Property-Housing-ResidentialLINDSAY WILLIAMS: Nick, can you explain in layman’s terms what securitisation is?

NICK JOB: In the simplest terms securitisation is simply another form of debt. Securitisation can be used for many things, not just property - in a property context property companies can borrow money from a bank, securitisation is really just an alternative to that. Structurally what’s involved is that a property company isolates some of its properties into a ring-fenced trust, or special purpose vehicle - that special purpose vehicle ultimately through a structure raises bonds in the capital markets. The trick here is that those bonds are rated by an international ratings agency like Fitch or Moody’s and the rate of debt - or the rates one is able to raise on the capital markets - results in a considerable saving in one’s cost of debt relative to bank debt.

LINDSAY WILLIAMS: Are these bonds tradable?

NICK JOB: They are. I think what we tend to find in South Africa, because of the size of the issues - the three securitisations we’ve seen in the property sector have all been under R1-billion - the institutional investors acquiring these bonds tend not to trade them. They are pretty high yielding relative to AAA government bonds, and liquidity is low. But theoretically they are listed, and they are tradable even though there doesn’t tend to be a lot of trading in these bonds.

LINDSAY WILLIAMS: You talk about ring-fencing certain properties – what’s the purpose of that?

NICK JOB: The key thing here if you take for example a company like Growthpoint - the most recent player in the market to use securitisation - where it could have just issued a corporate bond and used its corporate rating, the rate would have been a lot worse had it not excluded operational risk by moving those properties into a company that is what we call bankruptcy remote. This means that even if Growthpoint were to - for some unforeseen reason - go into liquidation, from a bond-holder’s point of view that trust would still remain intact with its properties, and one could still look to the properties for security even if Growthpoint were no longer there.

LINDSAY WILLIAMS: So this is an efficient and cheaper way of raising money?

NICK JOB: It really is, and I think going back to Growthpoint as an example - most larger established property companies can get money from the banks at around about 2% or so over Jibar, the securitisation rate for those companies is at about 0.5% over Jibar. I think Growthpoint got away at 0.47% over Jibar. So there is a massive saving, and ultimately all those interest savings get passed directly to unit holders - it’s money directly to the bottom line.

- PROVIDED MATERIAL -
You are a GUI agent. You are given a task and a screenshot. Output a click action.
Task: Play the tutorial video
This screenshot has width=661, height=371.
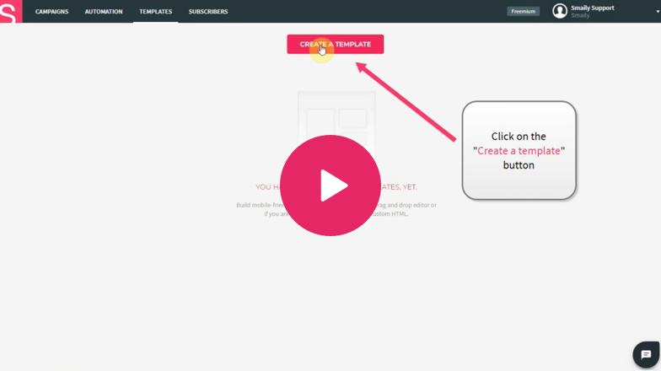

- TO BE DONE -
(1) In the securitisation interview, rewrite the passage from "LINDSAY WILLIAMS: You" to "of raising money?", replacing "bankruptcy remote" with "insolvency remote".
(2) Answer these questions from the securitisation interview:
(a) Which two international ratings agencies are named as examples of those that rate the bonds?
(b) How many securitisations have been seen in the South African property sector?
(c) At what rate over Jibar did Growthpoint get away?

- RESULTS OF THE EXERCISE -
(1)
LINDSAY WILLIAMS: You talk about ring-fencing certain properties – what’s the purpose of that?

NICK JOB: The key thing here if you take for example a company like Growthpoint - the most recent player in the market to use securitisation - where it could have just issued a corporate bond and used its corporate rating, the rate would have been a lot worse had it not excluded operational risk by moving those properties into a company that is what we call insolvency remote. This means that even if Growthpoint were to - for some unforeseen reason - go into liquidation, from a bond-holder’s point of view that trust would still remain intact with its properties, and one could still look to the properties for security even if Growthpoint were no longer there.

LINDSAY WILLIAMS: So this is an efficient and cheaper way of raising money?

(2)
(a) Fitch and Moody's
(b) Three
(c) 0.47% over Jibar